Databricks
Extract Databricks metadata into Catalog using the castor-extractor package.
Prerequisites
Follow the castor-extractor installation instructions before running the extraction.
We recommend creating a dedicated service principal to extract your metadata.
Follow the instructions for creating a service principal on Databricks to create the OAuth credentials.
Run Extraction Script
Once the package has been installed, you should be able to run the following command in your terminal:
castor-extract-databricks [arguments]
The script will run and display logs as following:
INFO - Extracting `CATALOG` ...
INFO - Available databases: ['main', 'samples']

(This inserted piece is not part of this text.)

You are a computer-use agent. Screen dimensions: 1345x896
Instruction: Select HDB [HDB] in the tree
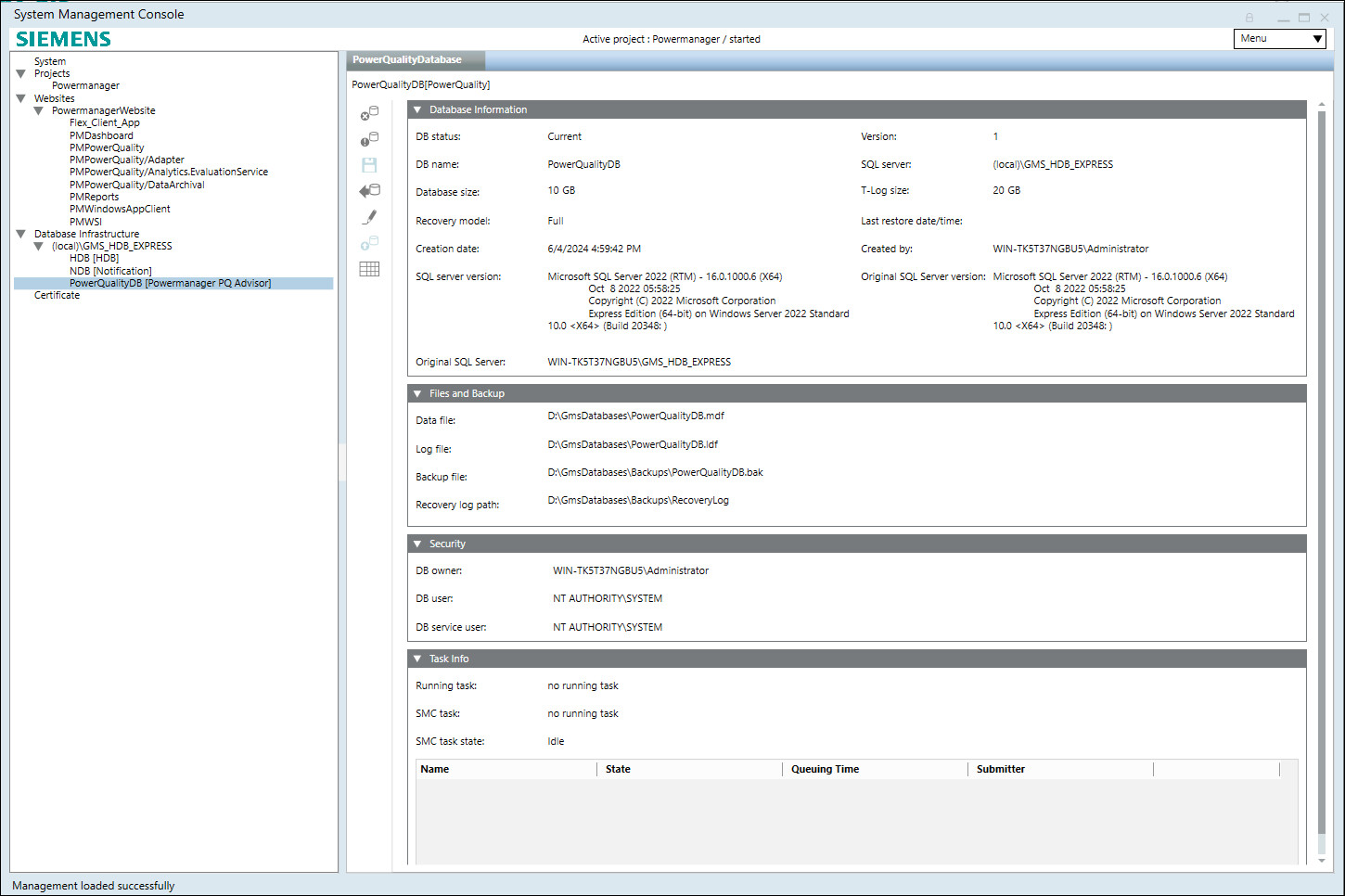tap(94, 259)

INFO - Extracted 8 databases to /tmp/catalog/1780550718-database.csv
INFO - Extracted 203 schemas to /tmp/catalog/1780550718-schema.csv
...
INFO - Extracted 128 view_ddl to /tmp/catalog/1780550718-view_ddl.csv
INFO - Wrote output file: /tmp/catalog/1780550718-summary.json
Credentials
-H,--host: Databricks workspace hostname (for example,https://dbc-abc12345-6789.cloud.databricks.com)-p,--http-path: SQL warehouse path (for example,/sql/1.0/warehouses/xxxxx)--client-id: OAuth client ID from your service principal--client-secret: OAuth client secret from your service principal
Other Arguments
-o,--output: target folder to store the extracted files
Optional Arguments
--catalog-allowed: Catalogs you want to extract--catalog-blocked: Catalogs you do not want to extract--skip-existing: Skip files already extracted instead of replacing them
You can also get help with the --help argument.
Use ENV Variables
If you don't want to specify arguments every time, you can set the following ENV in your .bashrc:
export CASTOR_DATABRICKS_HOST=https://dbc-abc12345-6789.cloud.databricks.com
export CASTOR_DATABRICKS_HTTP_PATH=/sql/1.0/warehouses/xxxxx
export CASTOR_DATABRICKS_CLIENT_ID=your-client-id
export CASTOR_DATABRICKS_CLIENT_SECRET=your-client-secret
export CASTOR_OUTPUT_DIRECTORY="tmp/catalog_output"
Then the script can be executed without any arguments:
castor-extract-databricks
It can also be executed with partial arguments (the script looks in your ENV as a fallback):
castor-extract-databricks --output /tmp/catalog